Darunter waren auch die beiden mutigen Ratsherren Gerd Gollenstede und Holger Wieters-Fröhlich, die tapfer die bisweilen recht kritischen Fragen zur Ausübung ihrer Aufsichtspflicht in den Ausschüssen zu beantworten hatten. Unverständlich war den Teilnehmern vor allem, dass die professionellen Kontrollinstanzen wie die Wirtschaftsprüfer und das Prüfungsamt der Kommunalaufsicht in Verden die Bilanzen ohne Beanstandungen immer wieder durchgewinkt haben. Dabei waren die Ungereimtheiten in den Abschlüssen des E-Werks und damit in den Ottersberger Haushaltsentwürfen seit Jahren vorhanden.
Diskussionsleiter Manfred Kallendorf berichtete von einem Gespräch, das er am Vormittag mit dem neuen Leiter des E-Werks, Helge Dannat, geführt hatte. Danach sind jahrelang die unbefriedigenden Ergebnisse des Eigenbetriebs mit Hilfe von „nicht werthaltigen Forderungen“ vertuscht worden. Dieser Vorgang würde aber jetzt von der völlig unbelasteten und unabhängigen Wirtschaftsprüfungsgesellschaft „Baltic“ aus Kiel aufgearbeitet. Mit Ergebnissen rechne er Ende Oktober d. J. Ohne dem Bericht vorgreifen zu wollen, hielt Dannat für die negative Entwicklung Fehler in der Kalkulation für naheliegend. Mit dem E-Werk könne man jedoch immer noch Geld verdienen, auch wenn die Gemeinde kurzfristig mit Millionenbeträgen aushelfen müsse, um die Liquidität zu sichern.

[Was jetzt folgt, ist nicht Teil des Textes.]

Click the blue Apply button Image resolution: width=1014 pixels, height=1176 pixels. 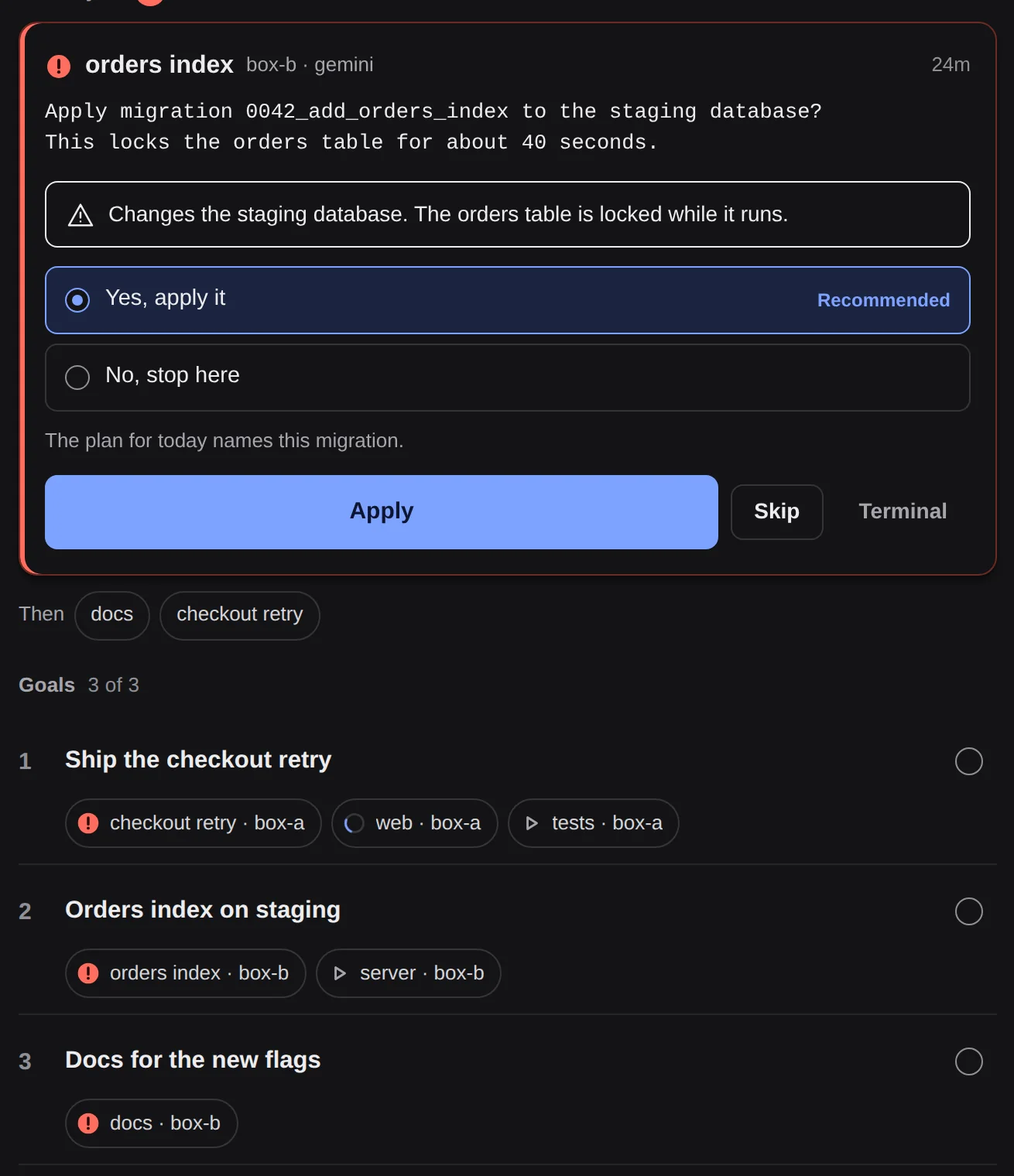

Ebenfalls defizitär sind zwei weitere Betriebe der Gemeinde, die eng mit dem E-Werk verknüpft sind: das Hallenbad und die Breitband Innovationen Nord (BIN). Ersteres wird mit einem Zuschussbedarf (einschließlich Kapitaldienst) von ca. 600 Tsd. Euro über Wasser gehalten. Die BIN, die vom E-Werk die Leitungen gepachtet hat, arbeitet noch lange nicht rentabel und ihr muss momentan mit nicht unerheblichen Beträgen unter die Arme gegriffen werden. Ihr fehlen dem Vernehmen nach noch mindestens 800 anschlusswillige Teilnehmer aus Ottersberg, bevor man in die Nähe einer schwarzen Null kommt.

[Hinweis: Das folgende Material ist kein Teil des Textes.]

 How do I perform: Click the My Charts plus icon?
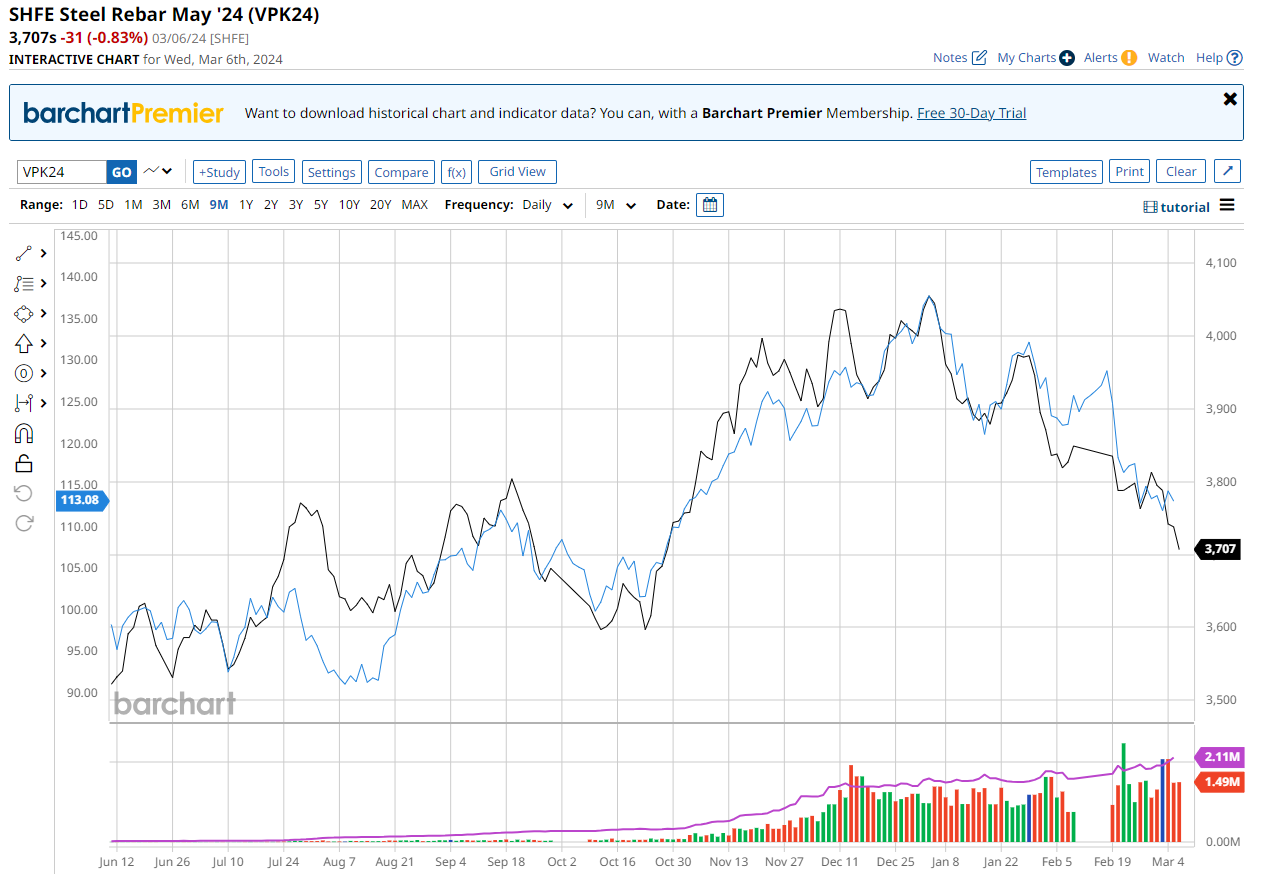coord(1067,58)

Die Auswirkungen auf den Ottersberger Haushalt kann man angesichts dieser Zahlen nur mit Schaudern erahnen. Trotzdem machte Gerd Gollenstede eine Rechnung auf und kam in seiner Betrachtung auf weitere acht Mio. Euro (u. a. E-Werk, Schwimmbad, Gewerbesteuerzahlung) zu den ohnehin schon vorhandenen 11 Mio. Euro. Selbst bei dem jetzt äußerst niedrigen Zinssatz würden damit die Zinsaufwendungen auf 570.000 €/Jahr steigen. Wegen des Beschlusses zum Abbau der Schulden bis zum Jahr 2038 kämen über 700.000 € an Tilgungen im Jahr hinzu.
In Anbetracht dieser Zahlen darf es nach Holger Wieters-Fröhlich „keine Denkverbote geben“. Er wisse, dass er sich damit unbeliebt mache, aber es müsse die Frage erlaubt sein: „Sind in Ottersberg drei Grundschulstandorte notwendig?“ Im Zentralort könnten demnächst aufgrund der zurückgehenden Schülerzahlen Gebäude leerstehen. Andere Teilnehmer stellten das E-Werk selbst in Frage und dachten laut über eine Veräußerung, vielleicht auch in Teilen nach. In diesem Zusammenhang müssten auch das Otterbad und das Gymnasium auf den Prüfstand, die für eine 12000-Seelengemeinde doch eher Luxusgüter darstellten.
Auf jeden Fall werde es nach Ansicht der Runde harte Einschnitte geben müssen. Die diversen Optionen sollten allerdings rechtzeitig kommuniziert und mit der Bevölkerung diskutiert werden. Zur lückenlosen Aufklärung der Vorgänge gehöre auch die Frage, wer für das ganze Schlamassel verantwortlich ist.